Alright kid, you’ve had enough for tonight.

Do you drink? Do you enjoy gin, but hate that you’re drinking yourself into an early grave? Are you easily swayed by gimmicks? We’ve got the gin for you.

Enter Anti-aGin, a gin distilled from collagen, and who doesn’t love the taste of collagen? As people who don’t read this site will know, collagen is stuff that’s good for your skin. It helps your skin stay firm. The loss of collagen overtime is one of the effects of aging. Not that it’s backed up by science, but the thinking is that if you can drink collagen, you’ll enjoy a buzz and get a nice, youthful glow.
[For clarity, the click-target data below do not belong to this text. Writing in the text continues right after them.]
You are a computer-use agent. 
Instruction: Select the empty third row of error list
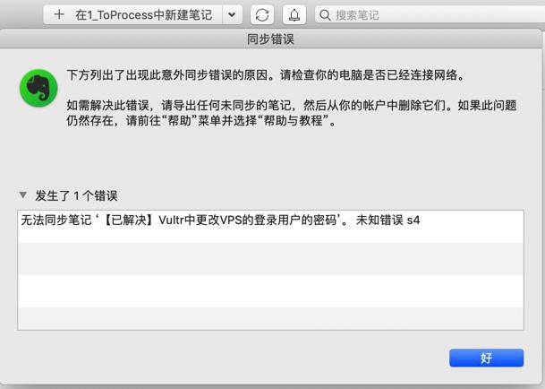point(270,291)
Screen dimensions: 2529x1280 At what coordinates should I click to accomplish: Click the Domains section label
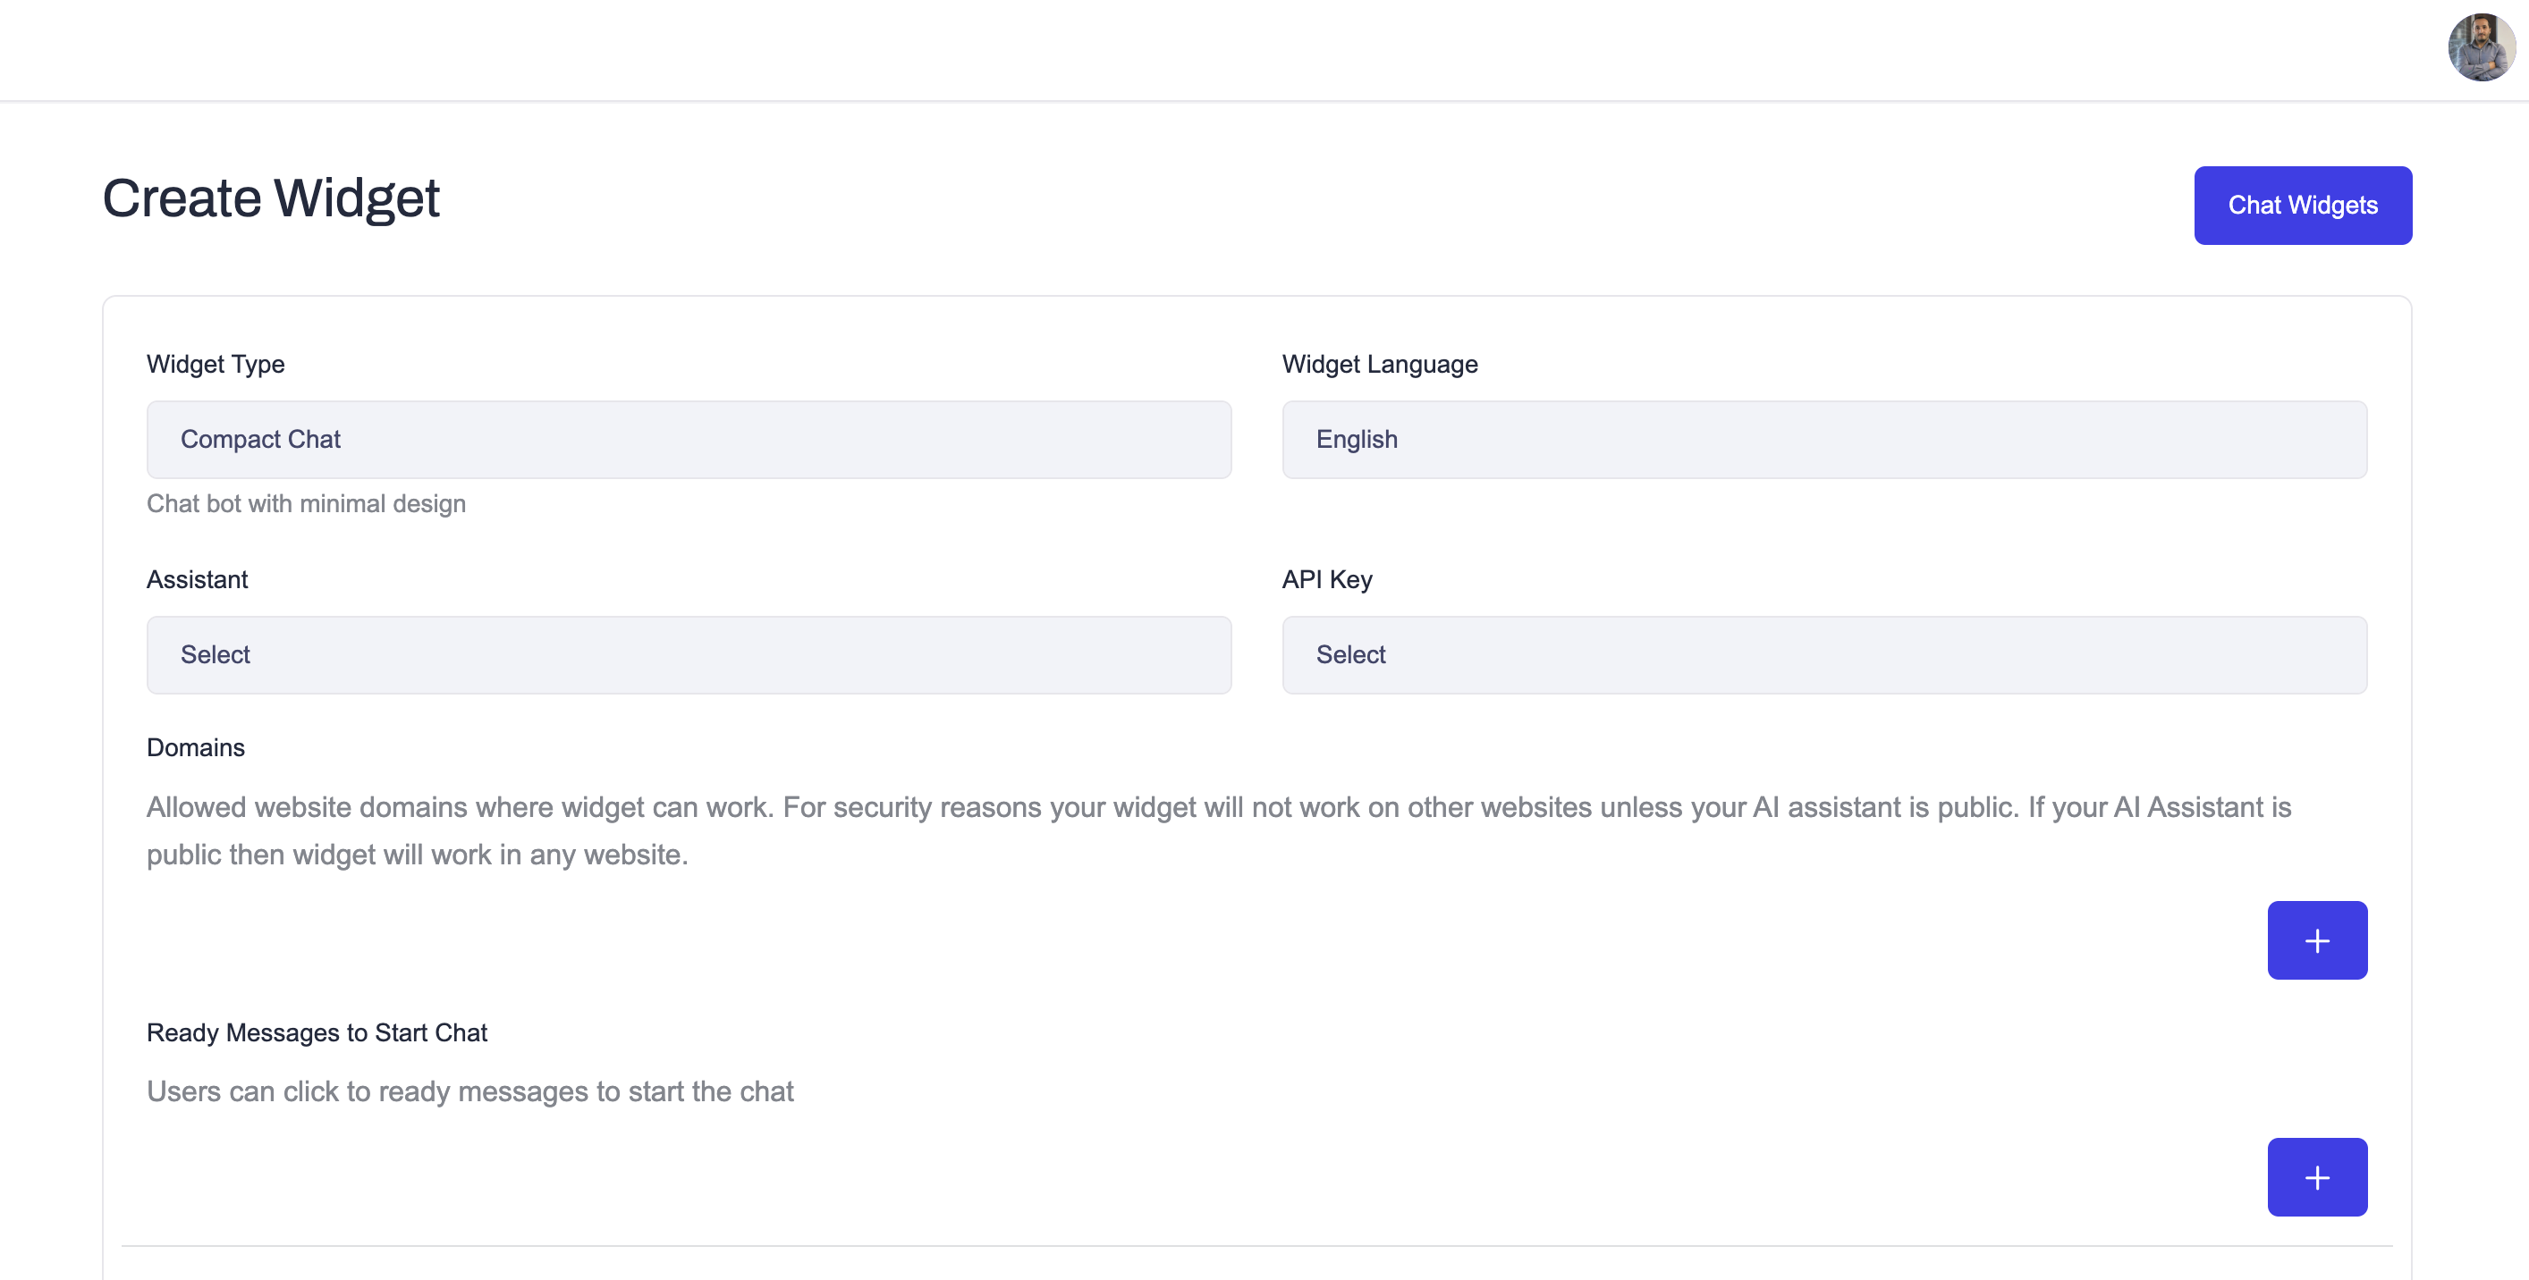pos(195,747)
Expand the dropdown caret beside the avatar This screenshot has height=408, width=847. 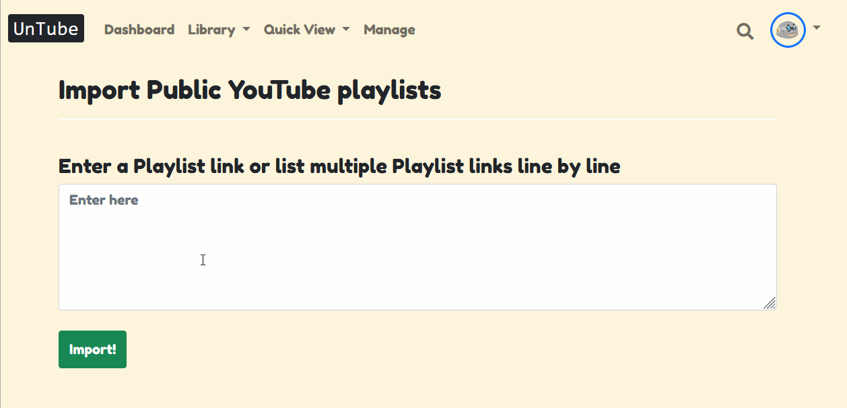coord(817,28)
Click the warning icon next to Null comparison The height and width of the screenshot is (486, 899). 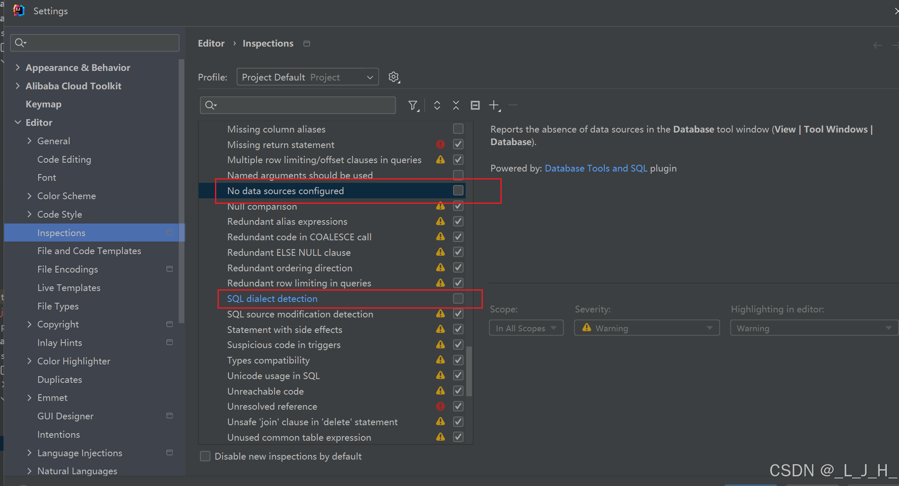tap(440, 206)
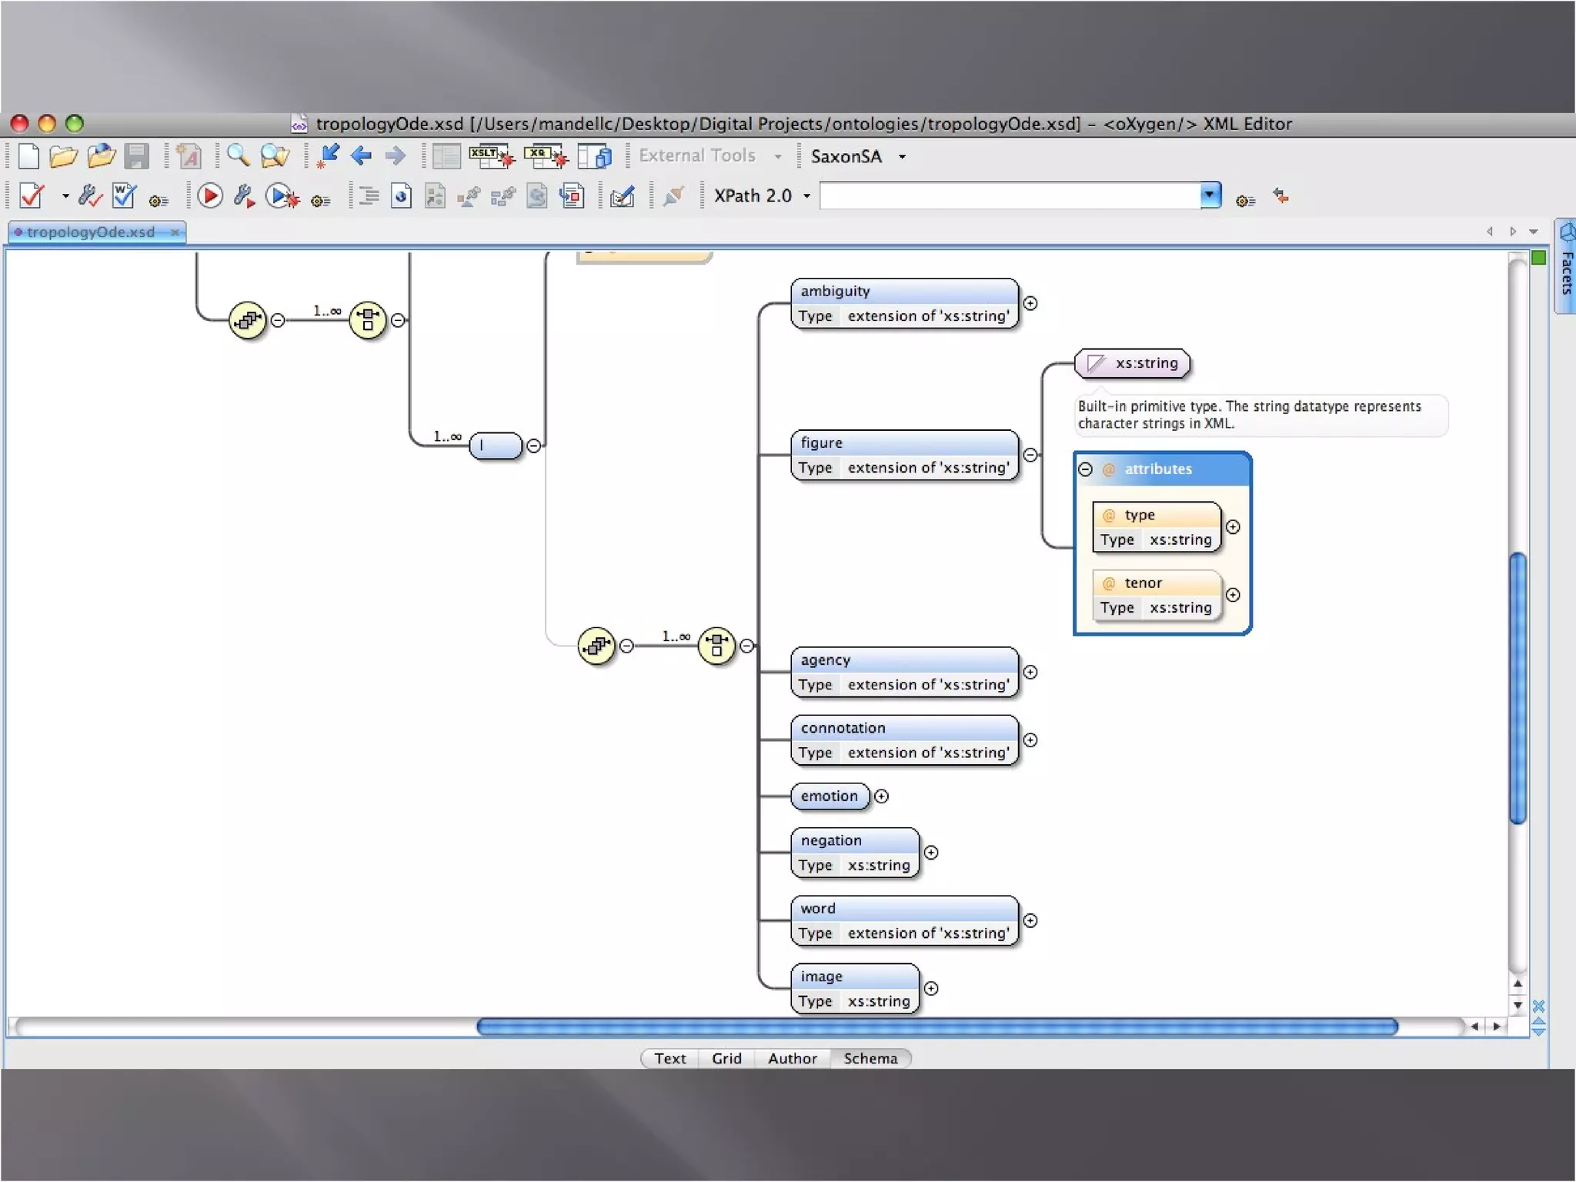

That’s assuming your cheeks aren’t flushed from drinking in the first place.

Like most other shady sounding beverages we feature, Anti-aGin is only available in the U.K. Write your congressman today and tell them you want to drink from the fountain of youth.

Study: Quarter of British men are pussies

And at least one American.
And at least one American.

It’s been a while since we were in high school, so the lessons from sex ed might be a little rusty. But we’re fairly certain that dudes don’t get periods. Not all British men understand that.

According to a new study, 26% of British men believe that side effects similar to what women experience with PMS. These men, who do not have lady reproductive systems, say they experience tiredness, cramps and moodiness. A whopping 58% of those guys’ female partners said they agreed with that assessment.

Folks, if I guy is tired, has cramps and seems really irritable, he’s not man-ragging, he’s hung over.